Well ultimatley, the OP is right in the intuition that "only Oracle can parse oracle" (or somesuch). If there isn't a way for it to do that in a way that returns a data structure containing table and view names, then the OP is left with options that will not be complete so MyParse is my thought on the least incomplete of the options. If the alternative is looking through all the SQL by hand, it would at least allow grabbing a lot of the SQL and setting the rest aside to be looked at by hand so it's a win (this also applies to a lesser extent to
SQL::Statement). And too, MyParse is, after all an open source module and can therefore possibly be tweaked to handle more Oraclish dialects (isn't that what the bad guys spoke in LOTR?). You're right, MyParse isn't a good solution but it may be the best perl has to offer for this particular task.
And Errto - here's anothr possibility: the Mimer SQL folks put out a very credible (non--perl, also non-free IIRC) SQL parser that might also be a possibility.
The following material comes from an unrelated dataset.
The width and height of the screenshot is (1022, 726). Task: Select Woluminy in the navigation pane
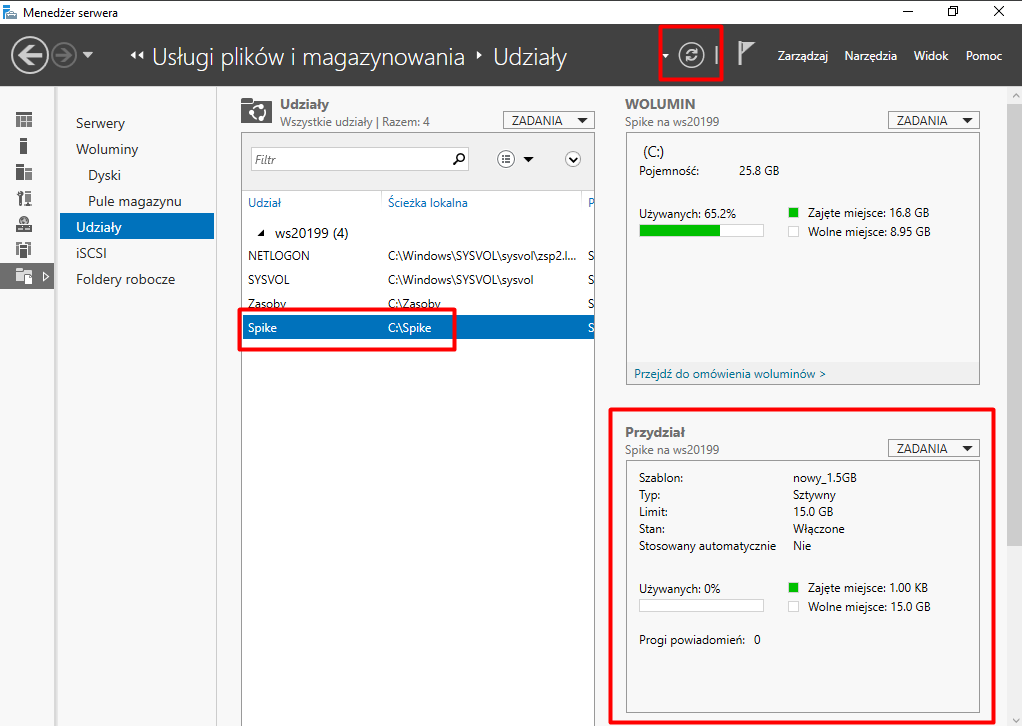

update : And here's another thought: the SQL for table and view names is (somewhat) more standard between dialects than other aspects of SQL so
errto may be able to get the names out of a partially-parsed structure. E.g given "SELECT foo FROM bar WHERE oracle_only_function(baz) = ?", the parser might be able to tell that the tablename is "bar" even if it barfs on the oracle_only_function().